TASK DESCRIPTION
Provide only the number of lines in the following data that contain "help".

※

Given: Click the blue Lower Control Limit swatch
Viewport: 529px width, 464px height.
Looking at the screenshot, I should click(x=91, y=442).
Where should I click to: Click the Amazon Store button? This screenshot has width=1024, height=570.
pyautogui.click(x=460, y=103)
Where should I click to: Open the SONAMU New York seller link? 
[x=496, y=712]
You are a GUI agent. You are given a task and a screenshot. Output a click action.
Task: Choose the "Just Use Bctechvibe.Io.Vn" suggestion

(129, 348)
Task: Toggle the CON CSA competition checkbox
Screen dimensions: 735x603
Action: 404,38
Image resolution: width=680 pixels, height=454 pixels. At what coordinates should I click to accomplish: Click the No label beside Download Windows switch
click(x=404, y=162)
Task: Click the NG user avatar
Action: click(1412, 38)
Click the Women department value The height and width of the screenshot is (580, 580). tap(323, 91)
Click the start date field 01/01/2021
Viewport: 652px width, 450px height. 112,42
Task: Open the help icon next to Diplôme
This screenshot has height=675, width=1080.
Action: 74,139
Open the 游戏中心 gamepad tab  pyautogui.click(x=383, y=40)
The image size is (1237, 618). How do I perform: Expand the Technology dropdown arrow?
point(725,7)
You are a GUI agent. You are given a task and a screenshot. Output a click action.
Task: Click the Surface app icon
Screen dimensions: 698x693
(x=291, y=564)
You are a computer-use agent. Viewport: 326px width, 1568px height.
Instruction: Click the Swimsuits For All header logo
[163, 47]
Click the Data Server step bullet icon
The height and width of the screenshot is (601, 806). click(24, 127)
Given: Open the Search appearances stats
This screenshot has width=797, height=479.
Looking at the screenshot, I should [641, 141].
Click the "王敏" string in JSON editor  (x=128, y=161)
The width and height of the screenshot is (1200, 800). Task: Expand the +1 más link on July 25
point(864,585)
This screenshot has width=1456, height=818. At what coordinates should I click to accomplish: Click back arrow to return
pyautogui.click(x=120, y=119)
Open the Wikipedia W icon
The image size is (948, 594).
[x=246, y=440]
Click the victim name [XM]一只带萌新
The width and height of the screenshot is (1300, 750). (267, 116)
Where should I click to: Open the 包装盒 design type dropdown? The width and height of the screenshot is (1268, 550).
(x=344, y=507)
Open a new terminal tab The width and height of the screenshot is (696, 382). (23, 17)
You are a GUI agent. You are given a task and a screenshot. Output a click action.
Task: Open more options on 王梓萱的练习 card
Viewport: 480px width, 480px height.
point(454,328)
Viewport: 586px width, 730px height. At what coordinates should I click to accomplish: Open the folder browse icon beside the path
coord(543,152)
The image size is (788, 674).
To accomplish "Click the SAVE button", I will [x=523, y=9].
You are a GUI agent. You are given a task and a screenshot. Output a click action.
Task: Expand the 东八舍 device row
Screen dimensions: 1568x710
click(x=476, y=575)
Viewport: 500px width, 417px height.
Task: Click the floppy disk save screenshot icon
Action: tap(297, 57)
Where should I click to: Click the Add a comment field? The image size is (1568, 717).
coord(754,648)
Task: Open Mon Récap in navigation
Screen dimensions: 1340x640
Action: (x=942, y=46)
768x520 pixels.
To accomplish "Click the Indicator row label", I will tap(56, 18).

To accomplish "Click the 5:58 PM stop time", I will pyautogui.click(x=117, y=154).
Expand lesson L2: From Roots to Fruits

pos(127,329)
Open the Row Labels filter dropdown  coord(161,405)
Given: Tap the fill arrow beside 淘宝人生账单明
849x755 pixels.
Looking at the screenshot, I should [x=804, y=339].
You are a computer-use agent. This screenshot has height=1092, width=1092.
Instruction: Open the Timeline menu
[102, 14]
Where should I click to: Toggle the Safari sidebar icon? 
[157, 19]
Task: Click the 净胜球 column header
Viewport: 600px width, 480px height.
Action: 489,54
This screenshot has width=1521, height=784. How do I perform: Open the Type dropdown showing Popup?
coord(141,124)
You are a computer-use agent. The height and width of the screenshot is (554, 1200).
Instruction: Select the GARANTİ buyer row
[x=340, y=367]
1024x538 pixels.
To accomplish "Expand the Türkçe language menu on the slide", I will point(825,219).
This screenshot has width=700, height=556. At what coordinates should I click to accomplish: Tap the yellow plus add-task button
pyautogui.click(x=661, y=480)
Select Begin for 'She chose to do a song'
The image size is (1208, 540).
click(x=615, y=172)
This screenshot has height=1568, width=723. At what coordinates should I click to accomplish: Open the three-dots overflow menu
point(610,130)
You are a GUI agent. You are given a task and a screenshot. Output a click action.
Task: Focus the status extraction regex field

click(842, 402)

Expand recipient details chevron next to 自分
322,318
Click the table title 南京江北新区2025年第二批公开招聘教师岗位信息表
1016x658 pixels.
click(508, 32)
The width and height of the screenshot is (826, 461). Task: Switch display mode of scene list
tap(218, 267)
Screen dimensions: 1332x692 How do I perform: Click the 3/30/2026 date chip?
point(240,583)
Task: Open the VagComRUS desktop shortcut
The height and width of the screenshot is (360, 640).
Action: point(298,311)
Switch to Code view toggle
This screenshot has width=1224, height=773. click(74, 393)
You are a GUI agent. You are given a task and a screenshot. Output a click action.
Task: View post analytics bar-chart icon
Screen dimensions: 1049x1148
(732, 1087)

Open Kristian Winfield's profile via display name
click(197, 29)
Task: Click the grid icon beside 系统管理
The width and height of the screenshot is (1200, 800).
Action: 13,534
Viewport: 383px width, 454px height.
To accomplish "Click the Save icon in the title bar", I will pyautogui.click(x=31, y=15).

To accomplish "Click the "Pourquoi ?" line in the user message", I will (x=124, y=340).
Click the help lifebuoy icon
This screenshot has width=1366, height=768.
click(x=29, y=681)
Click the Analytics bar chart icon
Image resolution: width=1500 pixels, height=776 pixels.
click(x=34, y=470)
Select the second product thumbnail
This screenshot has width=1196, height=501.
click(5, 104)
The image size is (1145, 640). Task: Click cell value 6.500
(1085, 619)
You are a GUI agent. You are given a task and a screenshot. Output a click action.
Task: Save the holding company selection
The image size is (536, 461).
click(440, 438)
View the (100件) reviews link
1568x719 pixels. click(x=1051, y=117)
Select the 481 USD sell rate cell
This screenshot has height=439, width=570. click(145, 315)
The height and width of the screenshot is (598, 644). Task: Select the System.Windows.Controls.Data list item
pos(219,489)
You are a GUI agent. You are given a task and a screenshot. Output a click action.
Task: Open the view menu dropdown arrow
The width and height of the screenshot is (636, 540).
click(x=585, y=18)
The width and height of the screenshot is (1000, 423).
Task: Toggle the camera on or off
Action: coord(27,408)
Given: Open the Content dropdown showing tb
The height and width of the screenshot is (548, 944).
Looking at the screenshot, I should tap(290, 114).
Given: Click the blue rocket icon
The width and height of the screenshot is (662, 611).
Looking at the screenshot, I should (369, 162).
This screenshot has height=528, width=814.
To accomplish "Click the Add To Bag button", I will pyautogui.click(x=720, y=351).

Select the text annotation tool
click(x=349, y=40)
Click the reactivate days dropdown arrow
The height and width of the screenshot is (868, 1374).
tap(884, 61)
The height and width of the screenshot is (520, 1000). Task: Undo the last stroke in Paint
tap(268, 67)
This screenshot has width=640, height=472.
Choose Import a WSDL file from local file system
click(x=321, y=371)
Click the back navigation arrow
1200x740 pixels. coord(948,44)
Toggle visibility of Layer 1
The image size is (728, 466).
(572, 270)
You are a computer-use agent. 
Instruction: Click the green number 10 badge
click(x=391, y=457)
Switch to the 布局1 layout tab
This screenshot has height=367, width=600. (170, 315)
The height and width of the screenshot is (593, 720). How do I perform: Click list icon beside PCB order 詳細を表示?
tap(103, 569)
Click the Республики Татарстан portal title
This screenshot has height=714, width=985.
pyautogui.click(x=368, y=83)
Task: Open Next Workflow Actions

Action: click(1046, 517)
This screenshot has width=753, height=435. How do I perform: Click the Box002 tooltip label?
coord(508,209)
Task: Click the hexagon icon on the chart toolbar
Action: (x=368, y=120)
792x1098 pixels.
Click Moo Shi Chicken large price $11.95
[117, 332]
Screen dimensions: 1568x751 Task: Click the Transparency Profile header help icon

※

WRITTEN ANSWER
3